Esta vez ha sido una escuela de primaria. Los fallecidos ascienden a 21, de los cuales 19 niños.
Asesinados por un estudiante de secundaria de 18 años. Es la enésima masacre debida a la venta de armas en los Estados Unidos, donde sólo este año ha habido ya más de 200 tiroteos. Todos los Estados se fundan en la guerra y la asesinabilidad impregna las sociedades estatales en las que vivimos. Esto es particularmente evidente y feroz en la sociedad estadounidense, que está implosionando: incluso después de un evento como este, poquísimas voces se alzan claramente contra la venta de armas, porque esta es vista como un principio irrenunciable de libertad y de seguridad (¡sic!), porque es la normalidad (tanto es así que se venden armas también en algunos supermercados).

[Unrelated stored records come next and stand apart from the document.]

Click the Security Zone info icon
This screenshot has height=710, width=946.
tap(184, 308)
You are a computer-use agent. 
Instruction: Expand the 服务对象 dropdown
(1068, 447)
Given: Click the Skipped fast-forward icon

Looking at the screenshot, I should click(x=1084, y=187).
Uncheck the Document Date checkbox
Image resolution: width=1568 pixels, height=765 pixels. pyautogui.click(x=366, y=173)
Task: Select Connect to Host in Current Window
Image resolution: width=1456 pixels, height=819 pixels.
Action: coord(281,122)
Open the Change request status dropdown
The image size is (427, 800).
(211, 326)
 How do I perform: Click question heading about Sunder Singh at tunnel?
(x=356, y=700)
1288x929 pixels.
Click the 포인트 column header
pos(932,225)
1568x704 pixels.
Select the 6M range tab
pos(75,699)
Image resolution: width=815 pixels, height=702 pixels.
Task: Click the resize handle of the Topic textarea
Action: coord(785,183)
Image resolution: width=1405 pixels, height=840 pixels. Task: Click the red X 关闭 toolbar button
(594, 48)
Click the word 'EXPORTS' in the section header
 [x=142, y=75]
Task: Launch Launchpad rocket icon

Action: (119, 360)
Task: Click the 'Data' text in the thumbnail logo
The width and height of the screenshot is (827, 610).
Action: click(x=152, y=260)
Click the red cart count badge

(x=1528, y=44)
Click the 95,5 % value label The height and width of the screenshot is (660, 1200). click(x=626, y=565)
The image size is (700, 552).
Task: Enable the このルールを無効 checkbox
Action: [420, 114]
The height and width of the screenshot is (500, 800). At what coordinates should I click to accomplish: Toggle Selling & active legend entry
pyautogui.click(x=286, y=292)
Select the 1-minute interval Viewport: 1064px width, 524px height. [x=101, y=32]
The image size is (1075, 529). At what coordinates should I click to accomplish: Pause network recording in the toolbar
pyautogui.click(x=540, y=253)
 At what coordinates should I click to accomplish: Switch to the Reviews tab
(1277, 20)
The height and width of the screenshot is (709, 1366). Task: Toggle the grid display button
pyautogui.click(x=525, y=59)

Muchos medios de comunicación prefieren poner énfasis sobre el problema psicológico del individuo o sobre los efectos psicológicos de la covid en los adolescentes (como si antes de la covid no hubiesen habido masacres), cuando es evidentemente un problema
ideológico, cultural, estatutario. Los republicanos se apresuran a decir que es importante no politizar el acontecimiento y siguen afirmando que la respuesta a las masacres es aumentar los vigilantes armados ante las escuelas –¿cómo combate las armas? Con más armas–, en una realidad en la que ya muchísimas escuelas se encuentran fuertemente militarizadas (hasta el punto de que para entrar por la mañana hay que pasar por un detector de metales). Lástima que esta vez parece que había tres agentes armados que han intentado frenar al joven de dieciocho años, sin ningún efecto. La hipocresía democrática es evidente: en una rueda de prensa Biden osa preguntarse cómo puede ser que sigamos aceptando esta carnicería, cómo puede ser que no nos contrapongamos al lobby de las armas. Suena verdaderamente poco creíble viniendo del presidente de un Estado que ha llevado a cabo carnicerías en medio mundo y que está en este mismo momento contribuyendo a la guerra iniciada por Putin en Ucrania y fomentando el rearme a nivel mundial. Por suerte alguna voz más auténtica se alza, como la del entrenador de los Warriors, que denuncia a los políticos pro-armas. Esperamos que vuelvan a alzarse las voces de miles de jóvenes que hace unos años han dado vida a las manifestaciones de March for Our Lives, esta vez sin ilusionarse con que bastarán las elecciones para cambiar en profundidad una sociedad basada en la guerra.